Hetal Dave is India's first and only professional female sumo wrestler. In 2008, the woman from Mumbai made it into the Limca Book of Records.

She participated in the 2009 World Games held in Taiwan, but went out in the first round.

Personal life 
Her father and brother were very supportive of her interests in pursuing the sport. She is a commerce graduate and also trains students in wrestling and judo in different schools.

Dave is a Judo trainer and she started her Judo lessons when she was around 6.

Training 
Dave has no opponents to train with in India so has to practice with male players and also her brother Akshay. India doesn't have a Sumo Ring, so she had to practice in natural terrain, and she chose Oval Maidan in South Mumbai.

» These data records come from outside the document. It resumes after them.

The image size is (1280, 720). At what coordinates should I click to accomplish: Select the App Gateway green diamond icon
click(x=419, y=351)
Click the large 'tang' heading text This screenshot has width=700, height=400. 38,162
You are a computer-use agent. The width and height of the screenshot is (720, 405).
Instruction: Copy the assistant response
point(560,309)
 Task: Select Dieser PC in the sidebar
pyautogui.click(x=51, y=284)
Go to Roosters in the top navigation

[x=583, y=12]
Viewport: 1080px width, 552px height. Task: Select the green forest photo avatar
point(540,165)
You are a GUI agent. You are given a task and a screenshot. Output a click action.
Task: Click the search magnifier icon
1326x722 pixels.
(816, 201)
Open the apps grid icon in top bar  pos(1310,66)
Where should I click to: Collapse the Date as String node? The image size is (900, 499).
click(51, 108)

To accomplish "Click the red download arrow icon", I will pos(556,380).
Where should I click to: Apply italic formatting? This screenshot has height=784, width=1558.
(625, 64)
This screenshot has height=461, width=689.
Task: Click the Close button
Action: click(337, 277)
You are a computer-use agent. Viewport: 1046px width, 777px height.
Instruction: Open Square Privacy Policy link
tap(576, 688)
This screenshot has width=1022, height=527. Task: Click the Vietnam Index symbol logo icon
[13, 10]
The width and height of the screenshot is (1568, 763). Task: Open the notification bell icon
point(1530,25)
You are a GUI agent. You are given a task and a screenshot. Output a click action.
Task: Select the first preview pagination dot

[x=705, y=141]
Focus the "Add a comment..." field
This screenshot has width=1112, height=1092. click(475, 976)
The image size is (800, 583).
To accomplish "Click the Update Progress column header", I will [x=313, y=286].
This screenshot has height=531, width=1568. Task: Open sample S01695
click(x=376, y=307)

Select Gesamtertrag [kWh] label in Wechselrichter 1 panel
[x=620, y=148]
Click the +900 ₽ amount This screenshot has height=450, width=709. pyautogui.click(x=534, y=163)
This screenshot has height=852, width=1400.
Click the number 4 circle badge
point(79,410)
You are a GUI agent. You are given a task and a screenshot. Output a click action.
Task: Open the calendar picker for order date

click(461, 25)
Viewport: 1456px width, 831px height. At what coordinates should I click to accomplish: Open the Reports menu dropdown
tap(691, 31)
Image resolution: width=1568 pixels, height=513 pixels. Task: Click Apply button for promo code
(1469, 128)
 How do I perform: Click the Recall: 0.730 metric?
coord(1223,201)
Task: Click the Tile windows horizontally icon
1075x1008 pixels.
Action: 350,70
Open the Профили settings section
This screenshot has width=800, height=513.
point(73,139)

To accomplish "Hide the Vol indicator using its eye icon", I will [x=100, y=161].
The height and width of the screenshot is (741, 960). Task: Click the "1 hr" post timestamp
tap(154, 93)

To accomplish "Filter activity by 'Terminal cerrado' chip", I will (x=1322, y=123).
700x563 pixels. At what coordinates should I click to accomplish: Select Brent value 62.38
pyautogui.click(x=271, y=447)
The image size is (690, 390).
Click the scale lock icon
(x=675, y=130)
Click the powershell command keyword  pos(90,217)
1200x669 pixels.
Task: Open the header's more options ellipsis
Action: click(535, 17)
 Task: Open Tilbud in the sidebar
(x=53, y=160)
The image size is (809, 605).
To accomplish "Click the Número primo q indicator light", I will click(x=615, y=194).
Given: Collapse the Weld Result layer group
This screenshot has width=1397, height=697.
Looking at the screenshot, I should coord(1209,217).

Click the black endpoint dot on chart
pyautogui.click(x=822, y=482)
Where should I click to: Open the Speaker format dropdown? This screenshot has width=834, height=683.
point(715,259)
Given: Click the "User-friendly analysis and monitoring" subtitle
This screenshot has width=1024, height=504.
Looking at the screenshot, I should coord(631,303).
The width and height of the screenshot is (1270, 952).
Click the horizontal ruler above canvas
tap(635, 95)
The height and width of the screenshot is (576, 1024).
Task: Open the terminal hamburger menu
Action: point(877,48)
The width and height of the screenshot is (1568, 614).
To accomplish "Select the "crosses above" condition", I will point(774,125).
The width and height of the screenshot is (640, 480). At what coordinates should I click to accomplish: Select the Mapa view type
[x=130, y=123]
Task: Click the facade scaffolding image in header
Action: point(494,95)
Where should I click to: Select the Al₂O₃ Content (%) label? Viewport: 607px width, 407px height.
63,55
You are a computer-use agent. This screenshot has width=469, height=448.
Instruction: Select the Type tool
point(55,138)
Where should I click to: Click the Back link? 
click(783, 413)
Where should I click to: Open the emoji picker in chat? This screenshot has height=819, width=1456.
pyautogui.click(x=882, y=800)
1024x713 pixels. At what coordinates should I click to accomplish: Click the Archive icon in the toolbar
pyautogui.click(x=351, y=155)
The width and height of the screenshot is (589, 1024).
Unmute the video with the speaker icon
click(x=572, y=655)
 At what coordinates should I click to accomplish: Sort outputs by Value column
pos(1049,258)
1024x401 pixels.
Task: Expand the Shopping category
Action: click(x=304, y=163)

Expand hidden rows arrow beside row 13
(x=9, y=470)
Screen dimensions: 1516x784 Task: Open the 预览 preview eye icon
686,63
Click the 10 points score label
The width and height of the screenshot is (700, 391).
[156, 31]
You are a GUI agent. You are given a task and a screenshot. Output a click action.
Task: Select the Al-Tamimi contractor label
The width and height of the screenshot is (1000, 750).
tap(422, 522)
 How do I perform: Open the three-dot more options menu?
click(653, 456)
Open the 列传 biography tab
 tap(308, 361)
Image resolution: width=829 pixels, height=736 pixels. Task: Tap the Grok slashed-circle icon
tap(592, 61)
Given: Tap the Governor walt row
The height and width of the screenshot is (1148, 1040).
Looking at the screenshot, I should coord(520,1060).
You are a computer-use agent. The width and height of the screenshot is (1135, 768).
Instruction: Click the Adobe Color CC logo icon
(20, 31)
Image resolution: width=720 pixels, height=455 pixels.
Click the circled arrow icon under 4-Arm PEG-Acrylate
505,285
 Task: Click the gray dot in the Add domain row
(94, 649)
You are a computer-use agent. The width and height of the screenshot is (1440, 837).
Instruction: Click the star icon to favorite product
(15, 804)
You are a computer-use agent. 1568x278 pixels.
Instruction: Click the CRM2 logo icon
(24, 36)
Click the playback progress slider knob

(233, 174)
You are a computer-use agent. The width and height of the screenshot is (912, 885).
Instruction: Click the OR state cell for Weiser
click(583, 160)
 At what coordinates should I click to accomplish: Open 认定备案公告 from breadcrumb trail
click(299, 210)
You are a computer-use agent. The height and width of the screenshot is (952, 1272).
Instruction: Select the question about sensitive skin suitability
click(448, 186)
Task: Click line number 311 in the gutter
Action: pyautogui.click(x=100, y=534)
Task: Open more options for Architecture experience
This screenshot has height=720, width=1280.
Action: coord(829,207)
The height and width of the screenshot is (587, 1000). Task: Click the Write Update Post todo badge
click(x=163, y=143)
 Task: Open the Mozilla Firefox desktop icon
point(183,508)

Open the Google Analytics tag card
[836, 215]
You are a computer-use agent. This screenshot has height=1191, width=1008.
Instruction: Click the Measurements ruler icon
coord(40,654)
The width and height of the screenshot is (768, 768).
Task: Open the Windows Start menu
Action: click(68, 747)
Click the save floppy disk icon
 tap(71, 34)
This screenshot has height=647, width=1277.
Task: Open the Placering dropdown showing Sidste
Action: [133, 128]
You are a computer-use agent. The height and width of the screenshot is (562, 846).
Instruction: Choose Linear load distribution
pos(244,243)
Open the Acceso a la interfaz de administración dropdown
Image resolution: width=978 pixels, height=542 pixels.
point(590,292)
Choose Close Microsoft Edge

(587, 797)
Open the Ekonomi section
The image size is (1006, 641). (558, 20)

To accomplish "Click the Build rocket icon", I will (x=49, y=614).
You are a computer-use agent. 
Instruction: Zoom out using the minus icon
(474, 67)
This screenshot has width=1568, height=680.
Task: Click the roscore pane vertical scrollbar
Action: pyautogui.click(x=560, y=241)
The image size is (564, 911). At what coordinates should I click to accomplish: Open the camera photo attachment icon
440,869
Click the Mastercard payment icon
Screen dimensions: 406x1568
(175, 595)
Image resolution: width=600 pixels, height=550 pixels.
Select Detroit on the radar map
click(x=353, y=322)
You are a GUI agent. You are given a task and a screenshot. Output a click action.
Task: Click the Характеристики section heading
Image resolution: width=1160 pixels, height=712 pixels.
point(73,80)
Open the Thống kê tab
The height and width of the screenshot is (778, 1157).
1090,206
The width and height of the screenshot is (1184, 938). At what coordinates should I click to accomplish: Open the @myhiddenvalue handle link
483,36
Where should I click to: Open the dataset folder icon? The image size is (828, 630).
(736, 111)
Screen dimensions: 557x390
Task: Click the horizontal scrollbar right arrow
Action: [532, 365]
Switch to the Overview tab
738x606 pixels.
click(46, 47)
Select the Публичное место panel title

Her first international championship in Estonia, in 2008. She came among the global top 8 and was included in a list of 150 fearless women by Newsweek.

After Estonia, Dave has represented India in tournaments at Poland, Finland and Taiwan. At the 2009 World Games, she stood fifth in the women's middleweight category.

Recognition 
Sumo wrestling is not among the recognized sports in India, even then Dave has represented India in several competitions.

Hetal has recorded her name in the world's 150 fearless women.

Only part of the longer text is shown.